Es innegable que Puebla atraviesa por una crisis circunstancial de inseguridad que exacerba los ánimos de una sociedad temerosa e inconforme por sentirse cada vez más acorralada por la violencia.
La angelópolis dejó de ser ese territorio en el que por acuerdos inconfesables o por acciones eficaces se podía vivir con relativa paz.
Hoy el estado se ha convertido en una plaza que está bajo la permanente disputa de grupos del crimen organizado.
Las autoridades en materia de seguridad reconocen abiertamente la presencia de grupos criminales que buscan apoderarse de las actividades ilícitas que son generadoras de una importante economía informal.

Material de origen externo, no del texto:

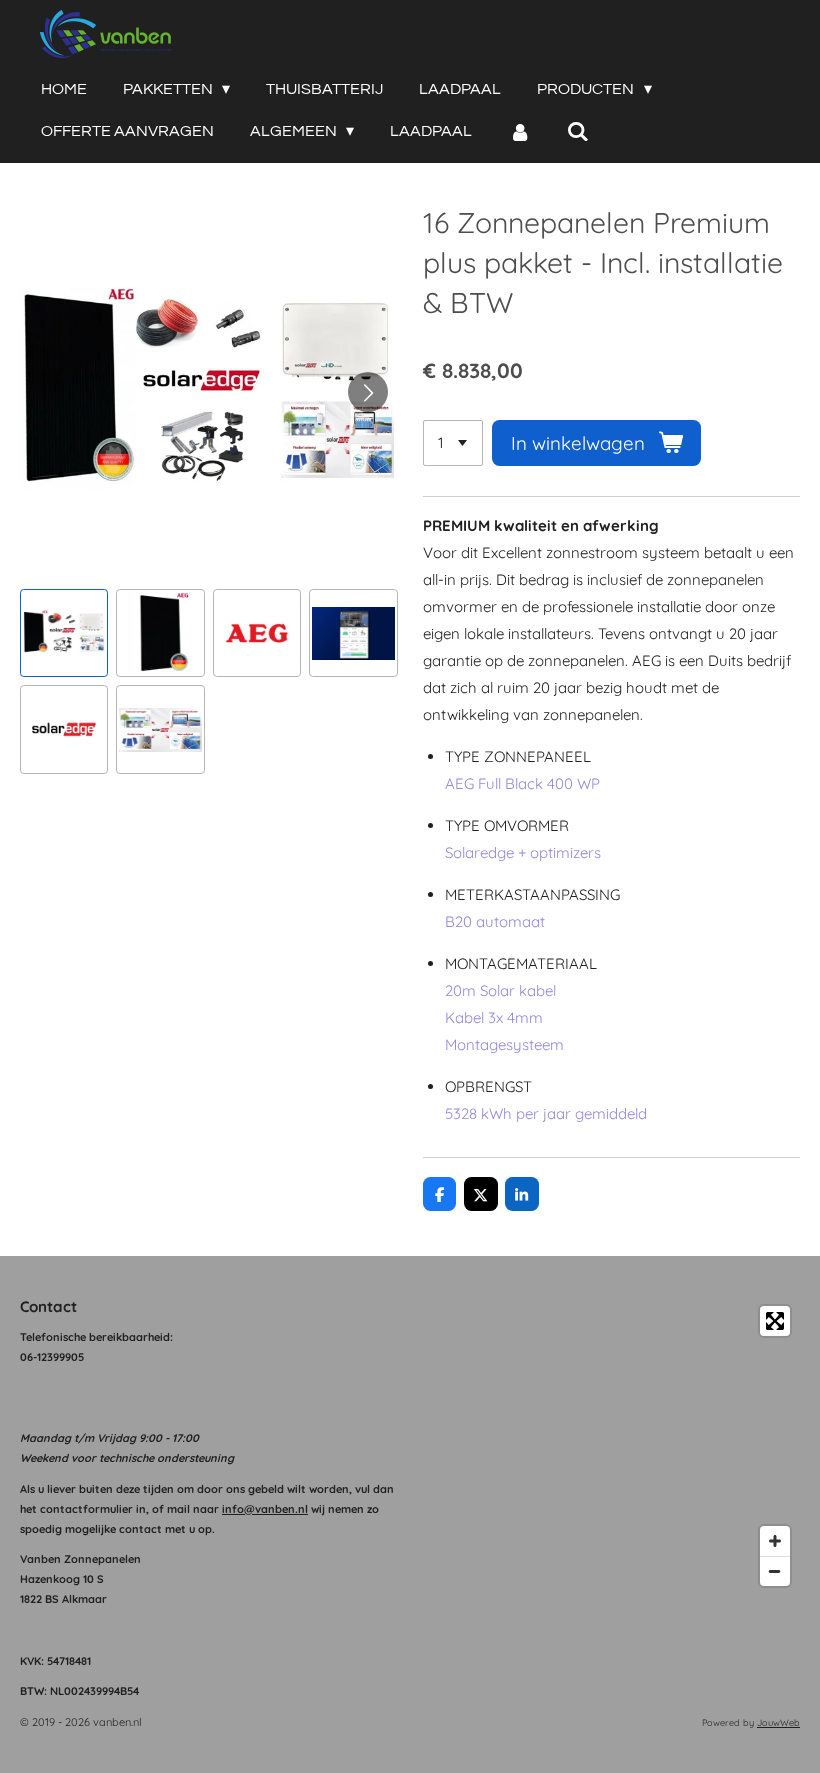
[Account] (519, 131)
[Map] (611, 1446)
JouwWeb (778, 1722)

El escenario se agrava mucho más cuando en esta circunstancia de disputa entre grupos de alto poder aparecen células de delincuentes comunes capaces de adquirir armas, de moverse en autos robados y
de atacar en nombre de carteles.
La violencia se multiplica en varios niveles y las autoridades no han logrado recuperar la relativa calma con la que se vive en el estado.
Sin dejar de instrumentar acciones de prevención y operativos que ya son más bien de rutina, pareciera que esta crisis proyecta el momento correcto para que quienes diseñan las estrategias y toman las
decisiones hagan una pausa para retomar el control.
El fallido operativo en contra de Roberto de los Santos alias “El Bukanas” ocurrido a mitad de febrero en la comunidad de El Paredón da clara muestra de que las instituciones siguen vulneradas y
comprometidas.
Otro claro ejemplo del descontrol en el manejo de las acciones y de la información fue el patético caso de los tamales de Huauchinango, un evento local en el que 7 menores recibieron atención clínica por una
intoxicación tras ingerir tamales “contaminados” con fentanilo.
La irresponsable versión derivó en un escándalo político y mediático en el que incluso el embajador de los Estados Unidos en México condenó un hecho que al final, resultó ser falso en los hechos, pero efectivo en materia de percepción negativa.
Las ejecuciones de “La sala de despecho”, las irresponsables versiones filtradas a la opinión pública sobre su origen, las concentraciones sociales de la estrella de Puebla descalificadas aún antes de realizarse, el matrimonio asesinado en los límites de Puebla y Tlaxcala, los tamales contaminados de Huauchinango y otras muchas cosas más enrarecen el inestable ambiente social de los poblanos.
Es momento de retomar cuando menos el control de la retórica institucional a fin de evitar una crisis permanente en materia de percepción negativa.
De hecho urge, porque la muerte de un líder criminal como Nemesio Oseguera motivará muchos movimientos al interior de esa organización criminal y otras que sin duda buscarán una nueva redistribución del territorio nacional y Puebla debe estar lista para los inminentes escenarios de turbulencia.